Along with Schneider the Olympic Oval Youth Day invited Bev Johnson, Suzy Mink and Dot Helling to attend the event. The three women were on the 1980 Olympic torch relay team that carried the flaming Olympic torch for about 900 miles from Washington D.C. to Lake Placid.
“It was just an incredible experience,” Suzy Mink said. “We basically became family while we were carrying the torch and we have all stayed very close over the years.”
Mink, Johnson and Helling were hard to miss at the Olympic Oval Youth Day. They all wore the exact outfits they had on during the torch relay in 1980 — bright yellow jumpsuits that hadn’t faded a bit.
Throughout the day, local musician Dave Hall stood on a portable stage in front of the crowd, strumming on an old acoustic guitar and belting out classic tunes from the 60s. Several people gathered around a smoldering fire pit near the stage as the crowd slowly began making its way toward the Horseshow Grounds for the lighting of the Olympic torch.

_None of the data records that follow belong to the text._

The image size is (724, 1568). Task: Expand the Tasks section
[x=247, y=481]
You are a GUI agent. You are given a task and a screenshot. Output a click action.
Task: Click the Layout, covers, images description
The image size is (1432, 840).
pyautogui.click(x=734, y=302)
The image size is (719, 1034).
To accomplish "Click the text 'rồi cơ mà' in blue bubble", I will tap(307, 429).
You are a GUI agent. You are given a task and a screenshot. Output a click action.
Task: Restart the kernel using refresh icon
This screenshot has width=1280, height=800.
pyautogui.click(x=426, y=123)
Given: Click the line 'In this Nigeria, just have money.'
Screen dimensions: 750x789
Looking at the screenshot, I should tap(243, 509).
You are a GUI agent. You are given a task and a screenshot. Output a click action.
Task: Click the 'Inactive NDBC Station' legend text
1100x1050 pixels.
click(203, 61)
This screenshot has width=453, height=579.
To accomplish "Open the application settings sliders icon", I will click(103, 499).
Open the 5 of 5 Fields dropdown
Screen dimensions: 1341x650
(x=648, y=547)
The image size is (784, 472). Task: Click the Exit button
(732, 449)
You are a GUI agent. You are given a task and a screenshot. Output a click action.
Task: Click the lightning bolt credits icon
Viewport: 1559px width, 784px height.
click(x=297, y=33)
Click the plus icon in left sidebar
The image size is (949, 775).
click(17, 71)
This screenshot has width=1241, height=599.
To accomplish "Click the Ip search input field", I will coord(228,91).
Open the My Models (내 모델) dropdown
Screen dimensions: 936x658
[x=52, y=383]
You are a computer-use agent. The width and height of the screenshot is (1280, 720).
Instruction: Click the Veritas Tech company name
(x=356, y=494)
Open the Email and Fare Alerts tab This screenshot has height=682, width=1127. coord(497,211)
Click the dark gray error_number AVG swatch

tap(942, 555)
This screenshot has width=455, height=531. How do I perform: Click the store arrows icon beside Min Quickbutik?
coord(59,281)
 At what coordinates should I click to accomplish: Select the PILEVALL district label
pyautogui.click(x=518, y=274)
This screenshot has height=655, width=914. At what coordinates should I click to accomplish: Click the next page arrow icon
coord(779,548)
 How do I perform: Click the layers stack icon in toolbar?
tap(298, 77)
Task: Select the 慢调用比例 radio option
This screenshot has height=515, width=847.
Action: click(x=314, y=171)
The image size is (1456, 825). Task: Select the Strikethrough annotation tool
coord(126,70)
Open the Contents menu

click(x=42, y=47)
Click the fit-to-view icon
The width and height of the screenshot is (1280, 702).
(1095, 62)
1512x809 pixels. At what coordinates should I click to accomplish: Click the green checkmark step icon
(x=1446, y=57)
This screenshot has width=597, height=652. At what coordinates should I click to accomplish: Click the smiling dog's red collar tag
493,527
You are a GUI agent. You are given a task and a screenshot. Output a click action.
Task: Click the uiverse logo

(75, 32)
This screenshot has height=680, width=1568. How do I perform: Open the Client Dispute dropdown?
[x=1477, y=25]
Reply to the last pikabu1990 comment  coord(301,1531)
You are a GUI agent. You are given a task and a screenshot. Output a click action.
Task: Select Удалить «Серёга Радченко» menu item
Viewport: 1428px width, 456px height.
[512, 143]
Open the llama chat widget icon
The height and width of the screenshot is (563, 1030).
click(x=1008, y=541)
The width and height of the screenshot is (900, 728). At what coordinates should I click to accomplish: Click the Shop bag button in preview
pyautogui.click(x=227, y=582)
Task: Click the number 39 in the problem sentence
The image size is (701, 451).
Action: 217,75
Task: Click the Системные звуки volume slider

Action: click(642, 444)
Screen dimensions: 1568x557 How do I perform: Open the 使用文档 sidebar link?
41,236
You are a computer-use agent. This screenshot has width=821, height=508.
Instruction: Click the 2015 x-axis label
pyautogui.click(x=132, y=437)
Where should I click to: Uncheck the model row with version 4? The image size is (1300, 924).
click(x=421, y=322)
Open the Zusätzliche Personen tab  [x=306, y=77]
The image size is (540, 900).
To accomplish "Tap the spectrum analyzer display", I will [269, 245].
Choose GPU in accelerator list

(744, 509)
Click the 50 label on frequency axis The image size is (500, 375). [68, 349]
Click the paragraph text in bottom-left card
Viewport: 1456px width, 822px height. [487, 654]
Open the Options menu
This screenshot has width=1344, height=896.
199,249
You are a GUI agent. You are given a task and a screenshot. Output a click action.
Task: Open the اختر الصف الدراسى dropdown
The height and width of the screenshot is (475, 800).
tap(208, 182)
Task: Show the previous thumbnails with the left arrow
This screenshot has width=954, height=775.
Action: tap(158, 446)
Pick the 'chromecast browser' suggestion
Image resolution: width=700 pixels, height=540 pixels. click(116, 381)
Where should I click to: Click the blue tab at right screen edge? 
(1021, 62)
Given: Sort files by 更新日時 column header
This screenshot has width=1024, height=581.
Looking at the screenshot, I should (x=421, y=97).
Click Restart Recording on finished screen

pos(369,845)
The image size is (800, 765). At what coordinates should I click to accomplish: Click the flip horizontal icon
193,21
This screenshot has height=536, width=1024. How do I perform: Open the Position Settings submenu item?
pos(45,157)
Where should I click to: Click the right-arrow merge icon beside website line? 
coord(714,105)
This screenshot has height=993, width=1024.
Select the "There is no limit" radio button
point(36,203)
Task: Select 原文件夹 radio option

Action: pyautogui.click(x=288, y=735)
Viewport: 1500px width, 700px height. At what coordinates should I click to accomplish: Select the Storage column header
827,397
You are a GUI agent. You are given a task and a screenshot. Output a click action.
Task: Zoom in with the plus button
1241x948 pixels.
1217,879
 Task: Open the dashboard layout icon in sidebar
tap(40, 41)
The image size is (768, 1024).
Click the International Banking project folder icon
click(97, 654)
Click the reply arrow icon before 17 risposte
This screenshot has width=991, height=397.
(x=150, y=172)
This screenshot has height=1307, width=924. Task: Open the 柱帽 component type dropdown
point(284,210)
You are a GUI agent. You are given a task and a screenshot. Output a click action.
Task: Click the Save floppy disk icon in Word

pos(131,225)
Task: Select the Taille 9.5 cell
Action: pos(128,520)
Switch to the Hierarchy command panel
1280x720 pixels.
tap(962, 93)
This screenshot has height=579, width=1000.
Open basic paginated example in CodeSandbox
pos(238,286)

Come back for more on Feb. 27
The Olympic Oval Youth day was thought up by Joe Lamb, who orchestrated the entire event.
“I was pleasantly surprised with the big turnout,” Lamb said. “I think we managed to create a really exciting day.”
The event was only the first of two youth day celebrations. On Feb. 27 the Olympic Oval will host another outdoor community day to close out the 2010 Winter Olympic Games.
“I’m hoping we have an even better turn-out next time,” Lamb said. “We need the whole community to come out. That’s what this is all about.”
The next Olympic Oval Youth day will include most of the same activities with slight additions and improvements.
“This time I’m bringing in a professional to help with the luge track,” Lamb said. “We’re going to get it just right.”
Larry Stone, a Wilmington based singer-songwriter and former ski jumping coach, will hit the stage during the next round of family fun and the event will again be entirely free to the public.
“We live in an Olympic community, and this is a great way to get together and celebrate,” Lamb said. “I want people to show up in droves.”
Ryan and Kylie Letham hold an Olympic torch during celebrations at Olympic Oval Youth Day.